Beck Taxi CEO Kristine Hubbard says drivers provided their essential service at the start of the pandemic with the belief that people who were sick with the virus were staying home.
They were driving “to deliver [people’s] essential goods, to take them to their essential appointments,” she said.
What they didn’t know, she says, was that they would have to move people to and from COVID-19 testing centres who had symptoms and expose themselves to risk every day.
“These essential workers … have been forced to become frontline [workers] without their consent or without their knowledge,” Hubbard says.
Hubbard says without much support for drivers from the government, she is considering withdrawing service to some neighbourhoods with high case counts of COVID-19 and to testing sites and isolation centres.
Drivers ‘willfully ignored’ amid pandemic: Beck Taxi CEO
Hubbard says the municipal and provincial governments know that taxi drivers have been transporting COVID-19-positive and probable people throughout the pandemic, yet they have not been given the proper recognition or protection.
“We can say that they’ve been forgotten,” Hubbard says, “but the reality is they’ve willfully ignored and used these vulnerable people to do work that isn’t their job at all.”
Ephrem Adhanom has driven a taxi for 15 years. He says working during the pandemic has been hard considering all the unknowns and risks of the job.
“I don’t know if that person has COVID or not. I don’t know how it’s safe,” he says. “The only thing I can do is I have to protect myself and clean my car.”© Katherine Holland/CBC Hubbard says no matter what precautions drivers and their riders take — be it wearing a mask, a shield or keeping the windows down inside the vehicle — drivers must isolate for two weeks without pay if one of their clients tests positive for COVID-19.

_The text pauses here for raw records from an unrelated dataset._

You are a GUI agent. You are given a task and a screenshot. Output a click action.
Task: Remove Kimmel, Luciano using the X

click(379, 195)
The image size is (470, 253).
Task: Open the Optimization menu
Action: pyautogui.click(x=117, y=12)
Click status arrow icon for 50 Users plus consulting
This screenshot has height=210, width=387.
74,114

Hubbard says no matter what precautions drivers and their riders take — be it wearing a mask, a shield or keeping the windows down inside the vehicle — drivers must isolate for two weeks without pay if one of their clients tests positive for COVID-19.
“Not an ounce of benefit … nothing that helps [them] cover that time,” Hubbard said.
Adhanom, who says he is worried about bringing home the virus to his family, says drivers deserve to receive personal protective equipment as well as more training about how to handle driving patients to and from hospitals.
“We don’t get any support from the government,” he says, adding that the licensing fee has increased for taxi drivers in the city amid the pandemic.
Paid time off to get vaccinated ‘critical’
While Hubbard had advocated for city-funded, dedicated transportation at the start of the pandemic — concerned about hospitals and infectious people relying on cabs to take them home — she’s now calling for taxi drivers to be prioritized in the vaccine rollout.
Taxi drivers are included in phase two of the rollout plan as essential workers but Hubbard says they should be treated as frontline.
Jen Quinlan is the director of Flemingdon Health Centre, located in one of the 100-plus prioritized postal codes for vaccines this week.
She says taxi drivers are an essential service, but “a lot of taxi drivers are also residents of hot spot and priority neighbourhoods.”
As of this past week, adults 18 and older who live in priority neighbourhoods are able to get vaccinated.
“As an employer, its so critical we give them paid time off to get the vaccine,” Quinlan said.
Meanwhile, Hubbard says she received an email from a driver on Saturday saying he tested positive for COVID-19 and that the symptoms were severe.
“It’s horrible,” she said, becoming visibly emotional in an interview with CBC News. “All we can hope for is that they recover and thank God everyone associated with our company has.
“But down at the airport, six drivers died. I can’t allow that to carry on without complaint,” she said.